Rewrite the lines from the one containing "Task: Select the 数图二组续订未签统计 desktop file" through the end of the records, inclusive, with "desktop file" changed to "desktop icon" and nothing else altered. Leave the pictures out of the result.

_EXERCISE INPUT_
++++++++++
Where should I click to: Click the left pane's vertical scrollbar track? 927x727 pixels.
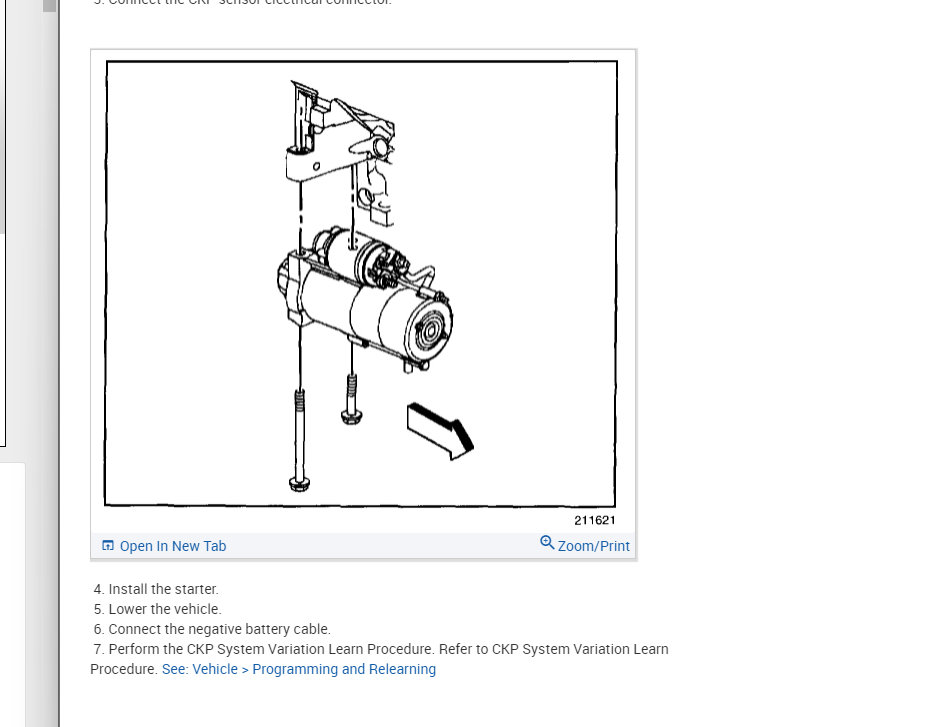coord(50,355)
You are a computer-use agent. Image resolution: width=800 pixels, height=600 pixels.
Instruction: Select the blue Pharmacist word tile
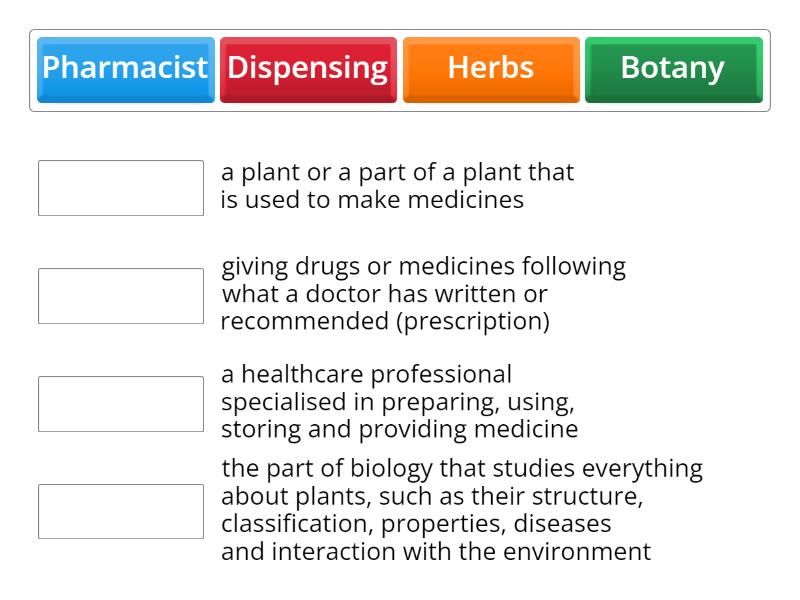coord(125,68)
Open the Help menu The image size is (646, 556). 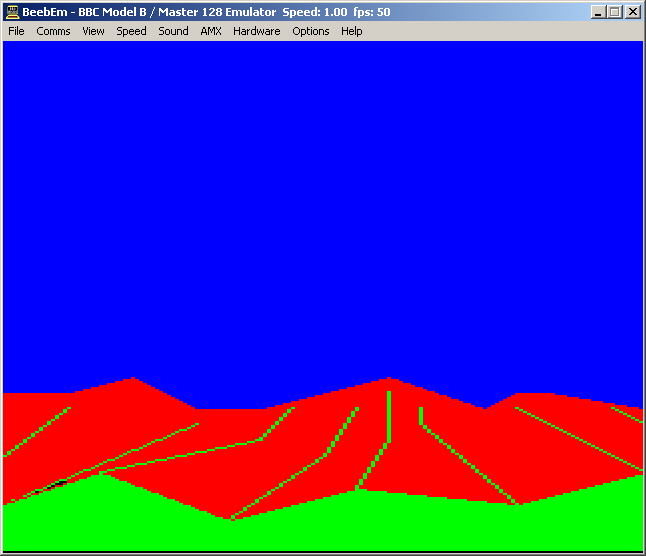pyautogui.click(x=351, y=31)
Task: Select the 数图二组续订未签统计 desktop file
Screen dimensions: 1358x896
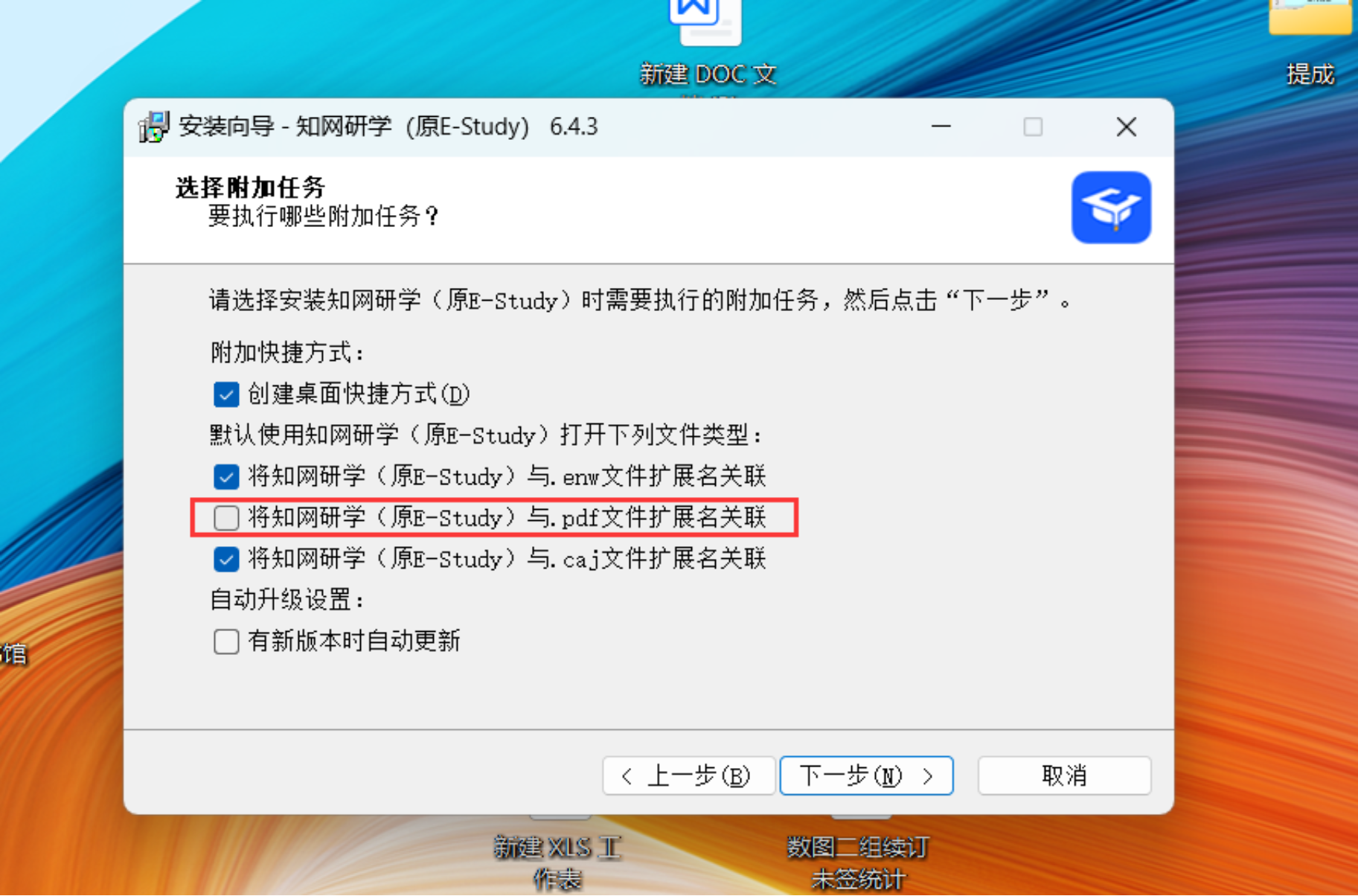Action: pos(858,856)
++++++++++
_RESPONSE TO THIS TASK_
Task: Select the 数图二组续订未签统计 desktop icon
Screen dimensions: 1358x896
Action: pos(858,856)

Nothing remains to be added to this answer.